> **Reading passage**
_ _ _ _
You’re obviously on top of the subject, I might add, infinitely more so than you are given credit for, but if I can just add one thing, the Century Zinc mine in Queensland. Now they are the best negotiating - that’s what everyone says, you must negotiate, the farmer must negotiate, the mining company must negotiate - now Century Zinc have the best negotiating talent money can buy. They have got Bill Hayden, the former Governor General. Thousands of dollars in expenditure. Many months of work. No agreement. I mean, if they can’t reach agreement, how does the loan leaseholder, how does the farmer with a wife and three kids?

PRIME MINISTER:

Well, the answer is that in most cases the negotiation will in fact take place between the State Government, if there is to be a negotiation, and the native title claimant. And we will be making provision for legal assistance, legal assistance funding.

JONES:

How much is it going to cost the taxpayer?
_ _ _ _
> **Dataset content**
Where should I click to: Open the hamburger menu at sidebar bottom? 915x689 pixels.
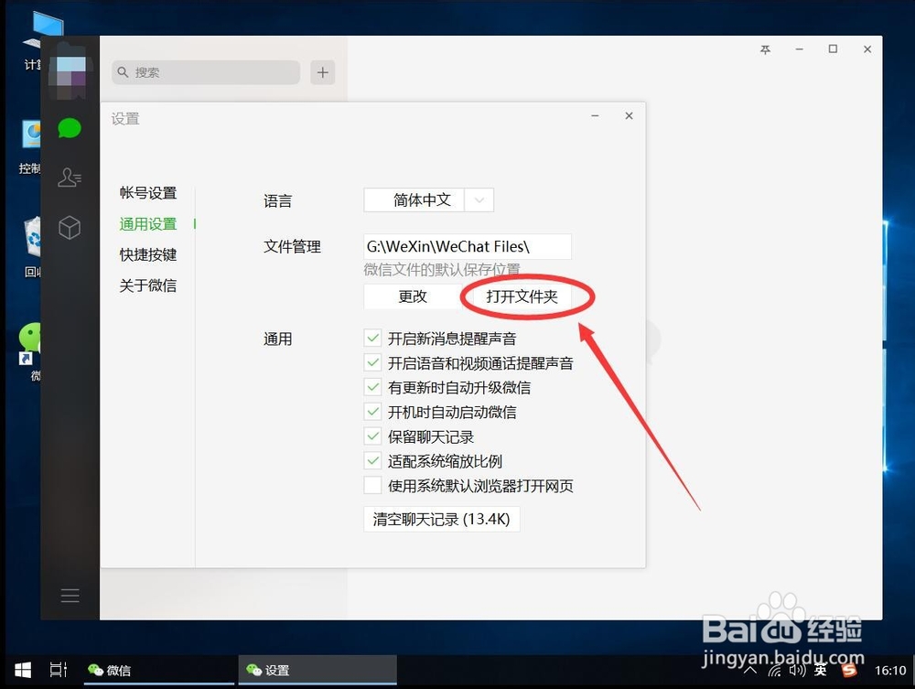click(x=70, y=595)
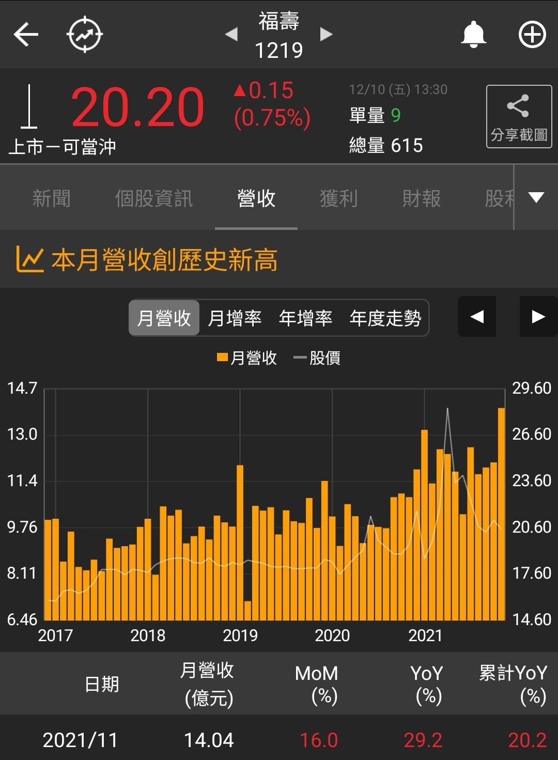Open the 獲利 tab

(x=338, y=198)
_ _ _ _
> **Required actions**
1. In the interview transcript, who does Century Zinc have as its negotiating talent?
2. Quote the interview transcript from "You’re obviously on" to "legal assistance funding.".
The material that comes after the interview transcript is separate from it.

> **Per-task outputs**
1. Bill Hayden, the former Governor General.

2.
You’re obviously on top of the subject, I might add, infinitely more so than you are given credit for, but if I can just add one thing, the Century Zinc mine in Queensland. Now they are the best negotiating - that’s what everyone says, you must negotiate, the farmer must negotiate, the mining company must negotiate - now Century Zinc have the best negotiating talent money can buy. They have got Bill Hayden, the former Governor General. Thousands of dollars in expenditure. Many months of work. No agreement. I mean, if they can’t reach agreement, how does the loan leaseholder, how does the farmer with a wife and three kids?

PRIME MINISTER:

Well, the answer is that in most cases the negotiation will in fact take place between the State Government, if there is to be a negotiation, and the native title claimant. And we will be making provision for legal assistance, legal assistance funding.